Já o leque de produtos disponível para o consumidor deve chegar a 803 tipos, sendo 95 lançamentos especiais para o período. Nesse portfólio, estão produtos com volumes menores de cacau e maiores quantidades de castanhas, biscoitos e outros ingredientes, com o objetivo de ajudar a indústria a diluir os custos.

“Tivemos uma alta de 300% no cacau e de 10% no valor do chocolate nas gôndolas, motivado principalmente pela inflação, já que o nosso compromisso é não onerar o consumidor”, declarou o executivo na ocasião.

Do total de amêndoas recebidas pelas indústrias processadoras no primeiro trimestre, 11.671 toneladas vieram da Bahia, maior produtor, um aumento de 2,2% em relação ao primeiro trimestre de 2024. Já o volume recebido do Pará, segundo principal produtor de cacau, recuou 27,8% e ficou em 4.223 toneladas ante 5.848 toneladas no mesmo período.

O início da safra temporã em maio, que costuma trazer maiores volumes de produção, deve sofrer atrasos, já que segundo Anna Paula, as primeiras floradas ainda estão começando, indicando um “atraso considerável”.

Diante desse cenário, ela pondera que “no cenário local, se houver recuperação na oferta, talvez consigamos perceber no terceiro trimestre do ano. Mas ainda é cedo para fazer previsões sobre o volume desse ano”, avalia.

Apesar dessa desaceleração, o processamento de cacau pelas indústrias no período foi quase três vezes maior ao volume recebido, acentuando o descompasso entre a produção nacional e a demanda.

A diferença entre recebimento e demanda chegou a 34.377 toneladas e fez com que as indústrias recorressem aos seus já baixos estoques e em última instância às importações de amêndoas.
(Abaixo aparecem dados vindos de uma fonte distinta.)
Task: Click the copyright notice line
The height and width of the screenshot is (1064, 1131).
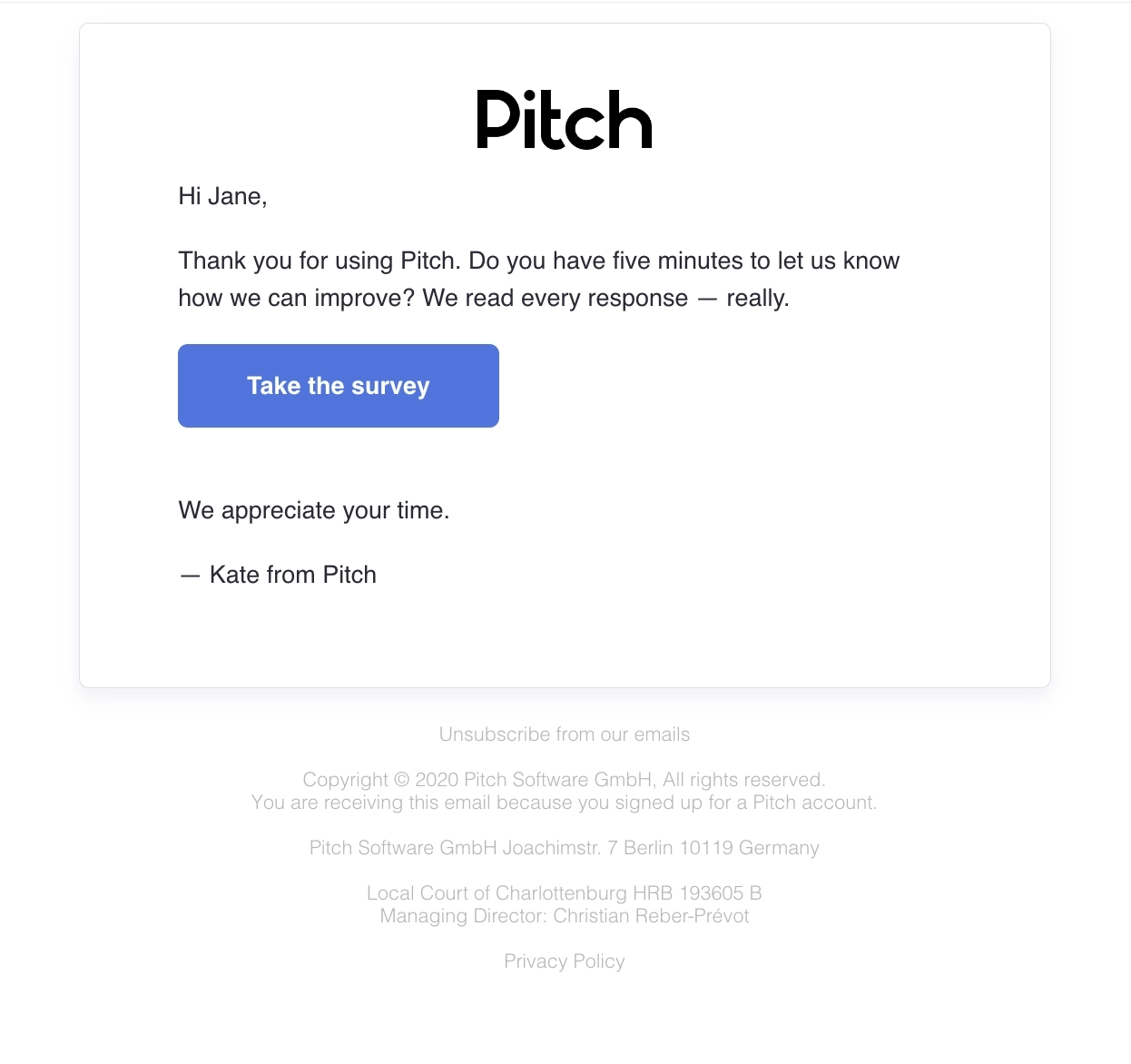Action: (564, 779)
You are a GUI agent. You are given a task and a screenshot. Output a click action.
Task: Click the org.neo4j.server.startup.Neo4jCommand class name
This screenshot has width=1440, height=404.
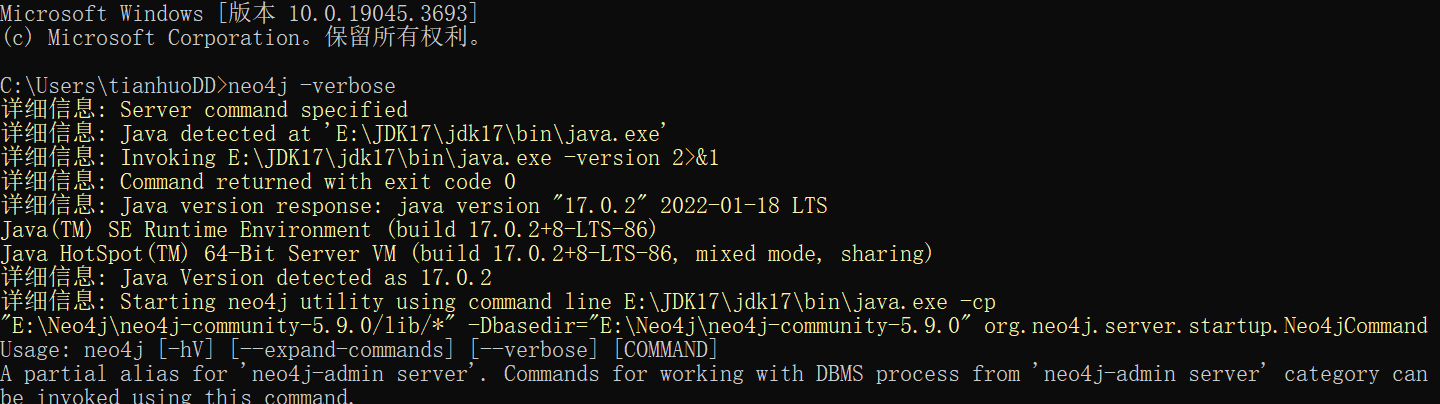[x=1205, y=326]
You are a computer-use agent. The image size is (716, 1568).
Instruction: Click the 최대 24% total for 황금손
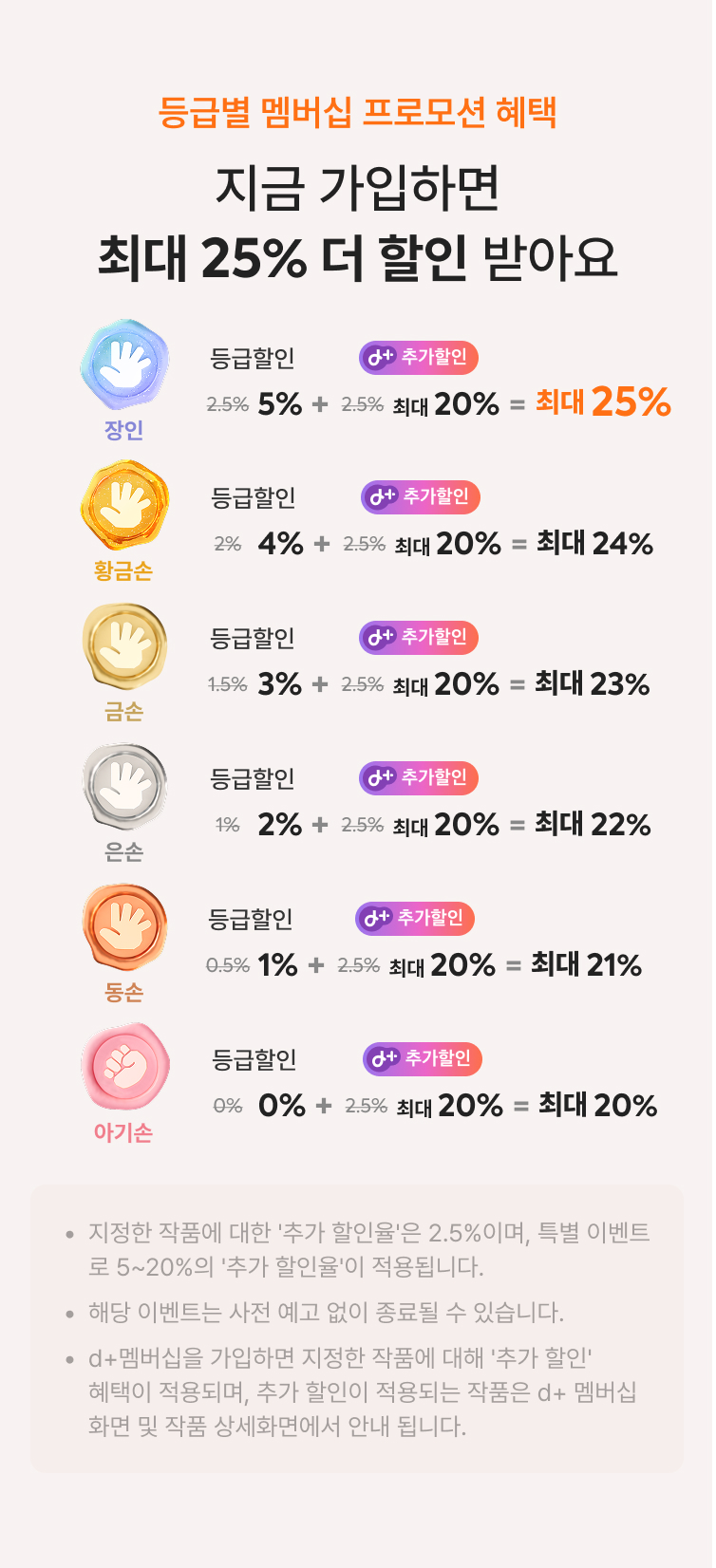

Tanto que nos primeiros três meses do ano, as importações chegaram a 19.491 toneladas, aumento de 30% no volume em comparação ao mesmo período de 2024, quando as importações chegaram a 15.015 toneladas.

“A indústria moageira precisou queimar o pouco estoque de passagem, pois mesmo com a importação o volume adquirido no primeiro trimestre não alcançou o volume industrializado para atender o mercado interno e os clientes internacionais”, avalia a executiva.

Ainda de acordo com Anna Paula, esse cenário evidencia a dependência da indústria brasileira do fornecimento externo de amêndoas para conseguir atender seus clientes e destaca o papel das importações como mecanismo de compensação em períodos de baixa produção interna.

Solução passa pela autossuficiência

Nos últimos anos o setor tem visto um aumento de investimentos no cacau, já que o Brasil não é autossuficiente na produção e precisa recorrer às importações para atender aos pedidos dos clientes.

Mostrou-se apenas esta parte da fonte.